Just this year, his family learned his remains had finally been identified and he's now on his long journey back home.
Johnson was just 16 years old when he left North High School to join the military. He planned to go into business with a friend after serving.
But fate and World War II got in the way.
Johnson's nephew, also named Carl, never met his uncle but made it his duty and honor to bring his remains back to Phoenix.
Dec. 7 in 1941 is a day that'll live in infamy, and the day Dr. Carl Dahl lost his uncle, one year before he was born.
Carl Spencer Johnson (Courtesy of Dr. Carl Dahl)
"He served in the Navy for two years and was killed in action on the first day that America entered World War II," Dahl said.
Johnson was on the USS West Virginia, docked at Pearl Harbor, when the ship was struck by seven torpedoes.
Navy records show Johnson did his duty, rushing to flood and stabilize another section of the ship to keep it from capsizing. But when the smoke cleared, Johnson was missing and presumed dead.
The thought of their son's death tormented his parents back home and the sadness poured onto the pages of his father's journal.
"In that journal, you could see the anguish and concern and despair he and his wife, my grandmother, went through," Dahl said.
When the ship was raised and drained in 1942, the body parts of 34 sailors were found inside. In 2017, the Navy began to match their DNA and dental records.

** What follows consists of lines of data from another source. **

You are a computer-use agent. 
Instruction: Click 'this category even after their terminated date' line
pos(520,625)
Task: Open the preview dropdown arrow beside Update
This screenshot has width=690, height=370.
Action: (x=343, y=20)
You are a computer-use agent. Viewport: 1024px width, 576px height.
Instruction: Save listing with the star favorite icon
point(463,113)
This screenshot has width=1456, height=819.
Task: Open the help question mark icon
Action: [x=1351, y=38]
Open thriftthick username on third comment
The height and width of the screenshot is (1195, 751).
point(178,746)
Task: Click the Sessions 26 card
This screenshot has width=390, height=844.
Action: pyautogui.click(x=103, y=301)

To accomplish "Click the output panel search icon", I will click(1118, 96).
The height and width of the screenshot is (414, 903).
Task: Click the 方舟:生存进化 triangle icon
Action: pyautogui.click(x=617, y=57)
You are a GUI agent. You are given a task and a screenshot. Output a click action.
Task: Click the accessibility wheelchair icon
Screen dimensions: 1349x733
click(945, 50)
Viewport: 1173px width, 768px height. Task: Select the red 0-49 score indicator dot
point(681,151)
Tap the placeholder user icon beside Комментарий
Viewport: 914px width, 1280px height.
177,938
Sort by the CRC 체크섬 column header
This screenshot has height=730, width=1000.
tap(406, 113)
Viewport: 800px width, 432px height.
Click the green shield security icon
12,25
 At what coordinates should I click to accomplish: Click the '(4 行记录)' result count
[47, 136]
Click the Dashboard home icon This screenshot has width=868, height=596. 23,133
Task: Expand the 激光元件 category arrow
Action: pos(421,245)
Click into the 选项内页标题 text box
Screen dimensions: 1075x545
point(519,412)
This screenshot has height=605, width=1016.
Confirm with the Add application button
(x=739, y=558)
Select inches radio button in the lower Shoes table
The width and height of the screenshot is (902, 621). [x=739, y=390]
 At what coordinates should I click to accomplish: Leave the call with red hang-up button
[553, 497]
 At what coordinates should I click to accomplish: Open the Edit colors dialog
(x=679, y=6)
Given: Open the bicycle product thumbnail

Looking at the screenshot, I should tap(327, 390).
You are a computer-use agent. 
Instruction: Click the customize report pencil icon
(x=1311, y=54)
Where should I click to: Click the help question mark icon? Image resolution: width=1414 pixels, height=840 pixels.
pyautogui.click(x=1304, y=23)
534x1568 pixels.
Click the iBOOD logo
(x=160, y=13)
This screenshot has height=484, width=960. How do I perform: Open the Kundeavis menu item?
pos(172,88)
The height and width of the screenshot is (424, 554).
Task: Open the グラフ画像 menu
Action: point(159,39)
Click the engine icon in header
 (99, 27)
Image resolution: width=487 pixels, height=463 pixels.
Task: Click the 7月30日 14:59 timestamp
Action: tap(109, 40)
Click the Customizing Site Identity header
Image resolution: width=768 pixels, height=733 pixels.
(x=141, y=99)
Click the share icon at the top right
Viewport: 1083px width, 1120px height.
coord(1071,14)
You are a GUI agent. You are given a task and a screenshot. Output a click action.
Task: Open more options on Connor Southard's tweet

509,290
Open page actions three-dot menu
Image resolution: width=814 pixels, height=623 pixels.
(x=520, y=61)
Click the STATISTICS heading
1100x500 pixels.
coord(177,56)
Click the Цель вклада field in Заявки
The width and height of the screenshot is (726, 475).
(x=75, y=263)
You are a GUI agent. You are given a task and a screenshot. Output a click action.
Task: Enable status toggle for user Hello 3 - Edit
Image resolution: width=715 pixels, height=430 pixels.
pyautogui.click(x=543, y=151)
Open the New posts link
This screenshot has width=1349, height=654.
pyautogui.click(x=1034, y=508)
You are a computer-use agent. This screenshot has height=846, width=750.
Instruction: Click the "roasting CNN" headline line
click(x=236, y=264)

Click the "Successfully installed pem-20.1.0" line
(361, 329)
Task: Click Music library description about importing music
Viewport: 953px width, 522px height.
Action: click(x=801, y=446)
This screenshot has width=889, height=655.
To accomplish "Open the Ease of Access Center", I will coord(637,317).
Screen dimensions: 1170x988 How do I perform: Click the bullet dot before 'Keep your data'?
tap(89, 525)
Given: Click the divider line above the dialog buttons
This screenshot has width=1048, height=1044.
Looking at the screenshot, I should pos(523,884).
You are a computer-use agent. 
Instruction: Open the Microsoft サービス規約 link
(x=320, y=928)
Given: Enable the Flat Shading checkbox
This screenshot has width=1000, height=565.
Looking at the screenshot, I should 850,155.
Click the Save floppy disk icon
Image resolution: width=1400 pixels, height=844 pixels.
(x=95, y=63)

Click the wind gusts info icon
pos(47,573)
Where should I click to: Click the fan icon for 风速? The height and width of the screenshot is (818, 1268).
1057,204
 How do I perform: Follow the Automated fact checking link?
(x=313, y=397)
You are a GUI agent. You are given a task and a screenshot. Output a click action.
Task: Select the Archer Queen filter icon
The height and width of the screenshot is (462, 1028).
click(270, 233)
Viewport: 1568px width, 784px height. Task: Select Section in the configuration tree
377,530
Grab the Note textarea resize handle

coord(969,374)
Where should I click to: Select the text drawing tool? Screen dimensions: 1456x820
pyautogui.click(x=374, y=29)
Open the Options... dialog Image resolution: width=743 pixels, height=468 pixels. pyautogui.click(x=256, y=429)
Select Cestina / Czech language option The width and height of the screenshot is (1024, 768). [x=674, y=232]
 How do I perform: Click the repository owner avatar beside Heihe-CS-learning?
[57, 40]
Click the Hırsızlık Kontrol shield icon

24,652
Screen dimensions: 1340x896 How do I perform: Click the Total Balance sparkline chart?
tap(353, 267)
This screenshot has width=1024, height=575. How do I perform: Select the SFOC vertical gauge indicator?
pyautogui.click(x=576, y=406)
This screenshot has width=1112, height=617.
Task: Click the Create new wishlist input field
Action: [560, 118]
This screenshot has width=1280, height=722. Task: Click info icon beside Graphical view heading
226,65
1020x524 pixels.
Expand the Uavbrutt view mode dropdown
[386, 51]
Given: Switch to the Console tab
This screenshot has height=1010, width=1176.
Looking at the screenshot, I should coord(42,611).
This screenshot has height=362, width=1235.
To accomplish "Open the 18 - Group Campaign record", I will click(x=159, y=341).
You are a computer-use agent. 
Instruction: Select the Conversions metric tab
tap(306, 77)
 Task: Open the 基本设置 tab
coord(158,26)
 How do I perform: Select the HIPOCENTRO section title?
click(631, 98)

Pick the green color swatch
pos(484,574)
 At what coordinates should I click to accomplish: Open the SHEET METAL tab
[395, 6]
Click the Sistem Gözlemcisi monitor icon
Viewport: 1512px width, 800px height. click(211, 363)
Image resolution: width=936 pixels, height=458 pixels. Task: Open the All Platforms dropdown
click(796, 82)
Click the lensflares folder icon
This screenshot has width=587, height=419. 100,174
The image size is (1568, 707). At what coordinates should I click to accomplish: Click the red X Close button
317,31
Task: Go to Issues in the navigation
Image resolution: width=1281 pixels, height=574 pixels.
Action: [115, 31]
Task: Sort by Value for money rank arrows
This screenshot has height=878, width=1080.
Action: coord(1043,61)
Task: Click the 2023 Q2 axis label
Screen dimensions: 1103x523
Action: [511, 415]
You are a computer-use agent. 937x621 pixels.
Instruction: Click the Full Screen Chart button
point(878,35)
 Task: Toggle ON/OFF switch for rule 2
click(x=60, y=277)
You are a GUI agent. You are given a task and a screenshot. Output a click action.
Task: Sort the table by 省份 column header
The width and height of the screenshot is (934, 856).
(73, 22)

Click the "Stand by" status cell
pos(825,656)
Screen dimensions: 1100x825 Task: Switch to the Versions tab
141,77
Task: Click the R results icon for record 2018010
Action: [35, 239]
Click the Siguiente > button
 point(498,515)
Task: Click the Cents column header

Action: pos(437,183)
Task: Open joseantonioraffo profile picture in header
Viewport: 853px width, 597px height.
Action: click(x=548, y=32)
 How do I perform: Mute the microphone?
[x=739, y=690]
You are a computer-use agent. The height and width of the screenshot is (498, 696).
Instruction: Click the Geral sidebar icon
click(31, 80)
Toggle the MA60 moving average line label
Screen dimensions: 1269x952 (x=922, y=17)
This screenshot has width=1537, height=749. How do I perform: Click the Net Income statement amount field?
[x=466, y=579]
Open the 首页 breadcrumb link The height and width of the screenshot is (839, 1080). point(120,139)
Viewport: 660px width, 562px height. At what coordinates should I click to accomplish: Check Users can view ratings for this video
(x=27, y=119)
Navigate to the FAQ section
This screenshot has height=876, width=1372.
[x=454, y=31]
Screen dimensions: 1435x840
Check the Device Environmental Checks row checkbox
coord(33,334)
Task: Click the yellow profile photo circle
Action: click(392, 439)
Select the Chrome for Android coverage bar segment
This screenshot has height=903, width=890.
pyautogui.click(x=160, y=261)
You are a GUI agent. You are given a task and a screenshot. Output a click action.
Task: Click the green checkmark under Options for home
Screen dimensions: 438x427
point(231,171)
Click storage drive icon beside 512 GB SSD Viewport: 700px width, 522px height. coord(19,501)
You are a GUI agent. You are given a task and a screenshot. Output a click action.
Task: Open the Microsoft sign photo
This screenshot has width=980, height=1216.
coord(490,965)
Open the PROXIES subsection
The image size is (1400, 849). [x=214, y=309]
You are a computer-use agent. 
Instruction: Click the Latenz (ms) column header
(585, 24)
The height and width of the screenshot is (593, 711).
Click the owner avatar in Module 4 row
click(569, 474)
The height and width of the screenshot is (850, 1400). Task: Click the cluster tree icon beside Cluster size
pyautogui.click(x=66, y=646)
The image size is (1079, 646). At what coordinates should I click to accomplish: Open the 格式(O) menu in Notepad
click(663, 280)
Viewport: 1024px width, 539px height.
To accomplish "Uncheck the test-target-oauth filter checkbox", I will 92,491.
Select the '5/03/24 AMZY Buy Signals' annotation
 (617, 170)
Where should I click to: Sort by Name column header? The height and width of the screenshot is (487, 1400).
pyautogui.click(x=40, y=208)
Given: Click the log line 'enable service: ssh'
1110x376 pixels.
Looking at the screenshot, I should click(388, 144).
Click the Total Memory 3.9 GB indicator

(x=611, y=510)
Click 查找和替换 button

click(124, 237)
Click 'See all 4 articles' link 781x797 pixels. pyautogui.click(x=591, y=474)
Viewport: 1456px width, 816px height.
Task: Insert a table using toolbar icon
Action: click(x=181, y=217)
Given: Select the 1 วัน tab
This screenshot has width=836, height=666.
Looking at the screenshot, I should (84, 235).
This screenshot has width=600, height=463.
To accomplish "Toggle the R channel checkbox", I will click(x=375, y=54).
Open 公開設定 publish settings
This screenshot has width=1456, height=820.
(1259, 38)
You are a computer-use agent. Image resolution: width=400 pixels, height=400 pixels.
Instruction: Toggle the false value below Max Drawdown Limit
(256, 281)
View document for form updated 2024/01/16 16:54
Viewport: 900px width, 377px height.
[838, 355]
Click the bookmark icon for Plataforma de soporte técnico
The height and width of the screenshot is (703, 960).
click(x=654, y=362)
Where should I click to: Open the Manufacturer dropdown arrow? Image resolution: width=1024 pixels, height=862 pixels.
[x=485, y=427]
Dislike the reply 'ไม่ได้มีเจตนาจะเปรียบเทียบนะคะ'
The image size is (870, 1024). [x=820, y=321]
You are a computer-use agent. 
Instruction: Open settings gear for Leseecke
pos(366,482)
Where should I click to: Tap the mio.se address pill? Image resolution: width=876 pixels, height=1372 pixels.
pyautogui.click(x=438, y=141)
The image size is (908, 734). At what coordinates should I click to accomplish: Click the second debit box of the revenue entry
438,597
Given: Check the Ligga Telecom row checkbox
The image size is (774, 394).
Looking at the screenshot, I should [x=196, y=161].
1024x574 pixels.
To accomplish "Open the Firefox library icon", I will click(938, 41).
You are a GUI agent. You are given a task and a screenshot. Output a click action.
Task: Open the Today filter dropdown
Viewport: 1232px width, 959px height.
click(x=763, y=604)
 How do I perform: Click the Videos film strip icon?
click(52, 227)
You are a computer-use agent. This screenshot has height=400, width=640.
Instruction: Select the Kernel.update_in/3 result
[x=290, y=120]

This summer is when the family got a call about his uncle's identification.
"We got a call from the Navy Casualty Division and they said, 'We’ve got your uncle Carl identified and he is your uncle,'" Dahl said.
Johnson will be buried with full military honors in January in a family plot that’s been waiting for him all these years, his mother and father‘s dream is finally coming true.
"We are absolutely thrilled that we can get our uncle back home," Dahl said.
Dahl followed in his uncle’s footsteps joining the Navy as a doctor and was on an aircraft carrier caring for patients during the final days of the Fall of Saigon.
As for the business Johnson planned to start after the military, nobody knows exactly what it was going to be. He told his parents he would tell them about it when he got home.